Within the records below, filter for lines carrying the word "computer" and copy them.

START Extracted records

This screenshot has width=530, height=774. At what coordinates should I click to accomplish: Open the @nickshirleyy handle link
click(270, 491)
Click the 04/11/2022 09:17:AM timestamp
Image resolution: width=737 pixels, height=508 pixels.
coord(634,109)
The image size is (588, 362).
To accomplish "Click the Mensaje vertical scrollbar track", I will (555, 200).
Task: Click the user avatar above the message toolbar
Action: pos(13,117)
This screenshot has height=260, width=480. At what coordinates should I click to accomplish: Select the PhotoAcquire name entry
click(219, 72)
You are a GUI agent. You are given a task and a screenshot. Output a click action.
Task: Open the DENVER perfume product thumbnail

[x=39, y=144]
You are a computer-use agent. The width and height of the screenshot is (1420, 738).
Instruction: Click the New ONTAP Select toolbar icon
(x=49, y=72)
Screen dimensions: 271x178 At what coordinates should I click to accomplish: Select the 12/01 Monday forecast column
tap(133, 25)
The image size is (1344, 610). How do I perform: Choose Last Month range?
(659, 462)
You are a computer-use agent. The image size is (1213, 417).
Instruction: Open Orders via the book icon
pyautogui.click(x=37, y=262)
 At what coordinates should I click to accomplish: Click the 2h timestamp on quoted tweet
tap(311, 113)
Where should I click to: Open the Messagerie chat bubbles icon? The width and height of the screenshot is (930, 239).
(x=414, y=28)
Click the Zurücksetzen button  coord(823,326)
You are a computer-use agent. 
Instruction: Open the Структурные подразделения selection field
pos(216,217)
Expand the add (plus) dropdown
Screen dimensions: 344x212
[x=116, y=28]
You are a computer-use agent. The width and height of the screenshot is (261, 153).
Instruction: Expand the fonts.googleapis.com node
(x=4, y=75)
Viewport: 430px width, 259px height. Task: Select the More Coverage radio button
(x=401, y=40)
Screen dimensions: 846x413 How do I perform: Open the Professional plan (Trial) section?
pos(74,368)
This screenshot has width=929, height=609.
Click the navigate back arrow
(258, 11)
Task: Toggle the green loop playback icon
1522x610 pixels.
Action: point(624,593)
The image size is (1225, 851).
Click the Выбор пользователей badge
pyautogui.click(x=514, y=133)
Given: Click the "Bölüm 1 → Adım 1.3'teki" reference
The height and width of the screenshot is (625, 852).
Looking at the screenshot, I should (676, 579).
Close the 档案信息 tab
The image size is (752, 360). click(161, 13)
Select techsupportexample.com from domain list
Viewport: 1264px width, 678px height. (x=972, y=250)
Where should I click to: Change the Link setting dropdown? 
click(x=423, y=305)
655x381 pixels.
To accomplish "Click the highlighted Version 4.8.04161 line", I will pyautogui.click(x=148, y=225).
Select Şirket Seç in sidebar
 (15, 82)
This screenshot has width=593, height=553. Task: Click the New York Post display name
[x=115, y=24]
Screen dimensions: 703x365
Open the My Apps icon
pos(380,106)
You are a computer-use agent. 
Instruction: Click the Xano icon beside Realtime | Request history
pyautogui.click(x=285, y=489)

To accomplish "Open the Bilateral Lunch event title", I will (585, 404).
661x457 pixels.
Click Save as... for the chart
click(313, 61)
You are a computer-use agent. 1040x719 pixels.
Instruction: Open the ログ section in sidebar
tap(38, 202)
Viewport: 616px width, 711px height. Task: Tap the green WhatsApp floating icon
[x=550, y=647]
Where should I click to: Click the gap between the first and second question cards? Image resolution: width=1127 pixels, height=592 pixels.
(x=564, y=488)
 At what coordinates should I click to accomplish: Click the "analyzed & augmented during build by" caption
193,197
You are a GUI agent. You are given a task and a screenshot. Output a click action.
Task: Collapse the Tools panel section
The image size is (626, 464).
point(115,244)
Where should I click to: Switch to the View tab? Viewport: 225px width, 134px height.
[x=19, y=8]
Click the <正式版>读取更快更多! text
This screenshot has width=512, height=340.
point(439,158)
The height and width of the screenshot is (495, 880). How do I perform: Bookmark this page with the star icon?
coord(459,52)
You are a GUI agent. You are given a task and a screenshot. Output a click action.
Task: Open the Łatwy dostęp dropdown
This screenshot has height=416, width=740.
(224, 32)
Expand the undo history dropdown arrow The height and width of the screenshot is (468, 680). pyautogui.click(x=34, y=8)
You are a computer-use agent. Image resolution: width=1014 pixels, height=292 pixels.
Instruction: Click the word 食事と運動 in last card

END Extracted records

[Finished task]:
You are a computer-use agent. The width and height of the screenshot is (1420, 738).
You are a computer-use agent. The image size is (1213, 417).
You are a computer-use agent. 
You are a computer-use agent. The width and height of the screenshot is (261, 153).
You are a computer-use agent. 
You are a computer-use agent. 1040x719 pixels.
You are a computer-use agent. Image resolution: width=1014 pixels, height=292 pixels.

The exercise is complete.